Thursday, August 18, 2011

csa box:: week 9

week 9.
::in the box:: beets, carrots, two types of summer squash, cabbage, a variety of slicing and cherry tomatoes, garlic, chives, peppermint, cucumber, scallions, broccoli.

::extras:: oregano, sage, chives, carrots, paste tomatoes (for home made ketchup!)

We have so many veggies the fridge is full, canning equipment always in the sink, there is a full cooler on the floor, and pounds are picked a day from the garden in addition to the substantial CSA produce. Yes, it is August!

To see what was in the CSA box this week in previous years, click::

| 2007 | 2008 | 2009 2010 |

What is in season where you are?

Monday, August 15, 2011

in my kitchen.

This is the time of year that something is happening in the kitchen non-stop. Where I can barely keep up with all of the veggies pouring in - and not only is the fridge full, but so is the cooler on the floor next to it. We are freezing, canning, drying, fermenting, baking. Here are a few things from my kitchen, and some great links to recipes and tips for the season!

Zucchini Pickles - These looked so good I had to make a few pints. I substituted yellow curry powder for the turmeric and the smell and color is amazing. They are crunchy, mustardy, and great on burgers. The recipe is from the Zuni cafe, via Martha Stewart.

I have been cranking out pickles - dill vinegar pickles, refrigerator pickles, lacto-fermented pickles, pickled veggies. I love the POP of the jar lid opening in winter. Sofya at the girls' guide to guns and butter put together a very thorough guide to canning pickles. Every single thing you need to know to make great dill pickles.

And Cheeseslave posted my favorite lacto-fermented pickles recipe this week.

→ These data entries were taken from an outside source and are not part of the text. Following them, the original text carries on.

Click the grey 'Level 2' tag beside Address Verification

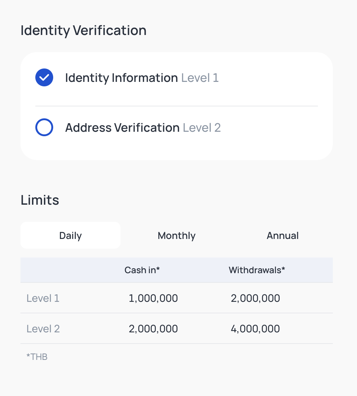pos(202,128)
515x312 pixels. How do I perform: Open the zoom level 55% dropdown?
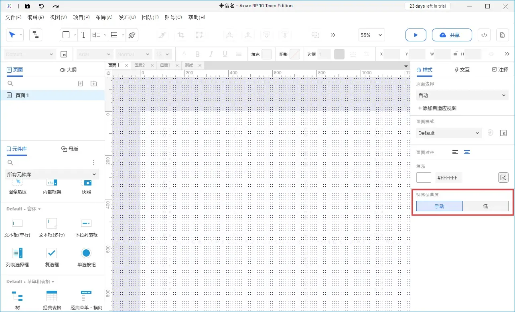(371, 35)
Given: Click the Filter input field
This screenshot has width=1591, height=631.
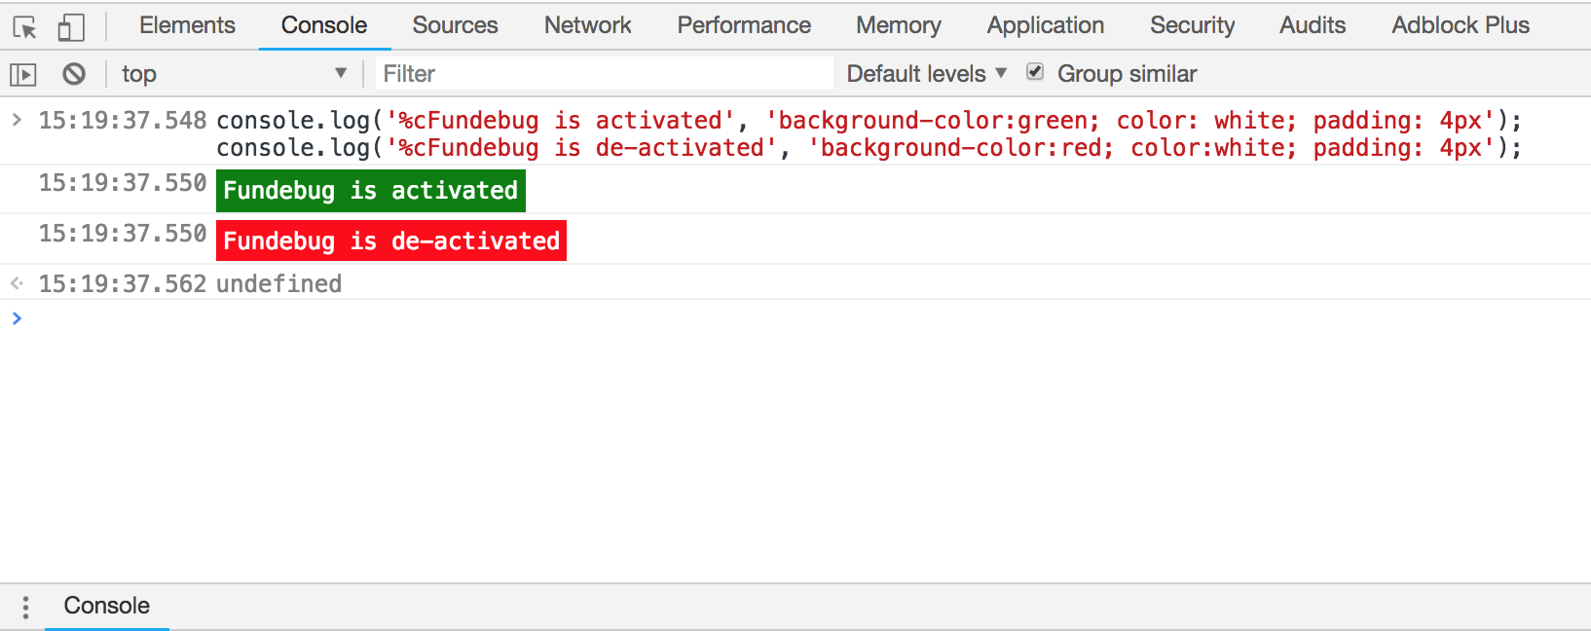Looking at the screenshot, I should pyautogui.click(x=604, y=74).
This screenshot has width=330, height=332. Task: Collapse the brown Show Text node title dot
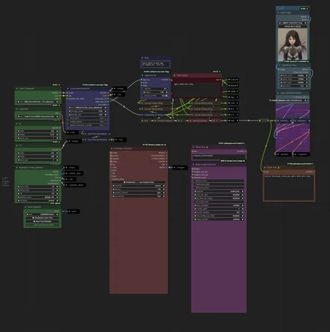point(265,167)
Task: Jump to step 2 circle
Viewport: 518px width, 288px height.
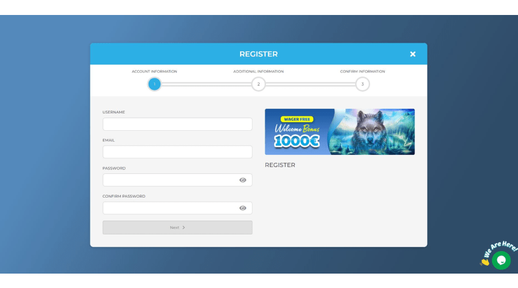Action: coord(258,84)
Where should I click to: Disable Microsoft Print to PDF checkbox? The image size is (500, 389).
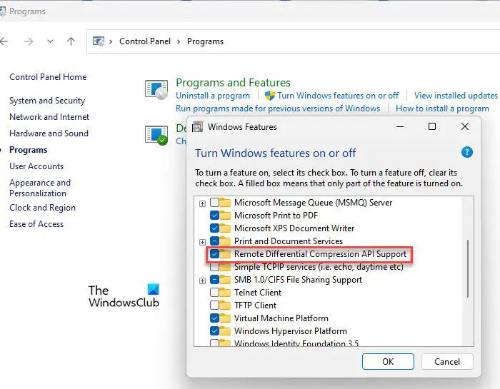coord(214,216)
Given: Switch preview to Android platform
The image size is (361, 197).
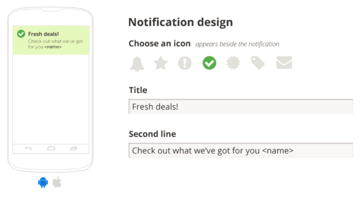Looking at the screenshot, I should pos(43,182).
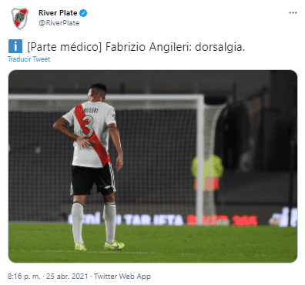Click the River Plate display name
This screenshot has width=305, height=285.
click(x=58, y=13)
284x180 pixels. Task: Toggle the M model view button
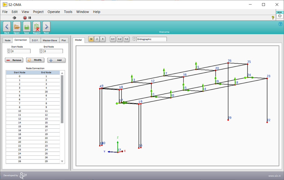[91, 39]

I love dried tomatoes in oil. They are easy to make. You dehydrate cherry tomato halves until fairly dry, but still pliable (not crunchy). Pack them into a jar with dried garlic, onion and basil (I use dried to keep water content low). Cover with olive oil and voila! Use on sandwiches, pizza, salads. Whiz it in the food processor to make a spread. They store a few months in the fridge. I dry a LOT of tomatoes!

This summer squash and potato torte from Bon Appétit is so good I keep making it over and over. I like to add some heavy cream and extra freshly grated Romano cheese to make it more like a gratin. It is great with loads of fresh basil too. So delicious!

This is a yummy zucchini spread from Philly Homegrown. Good on so many things. This version I also added some red pepper and kale from the garden.

What is happening in your kitchen this week?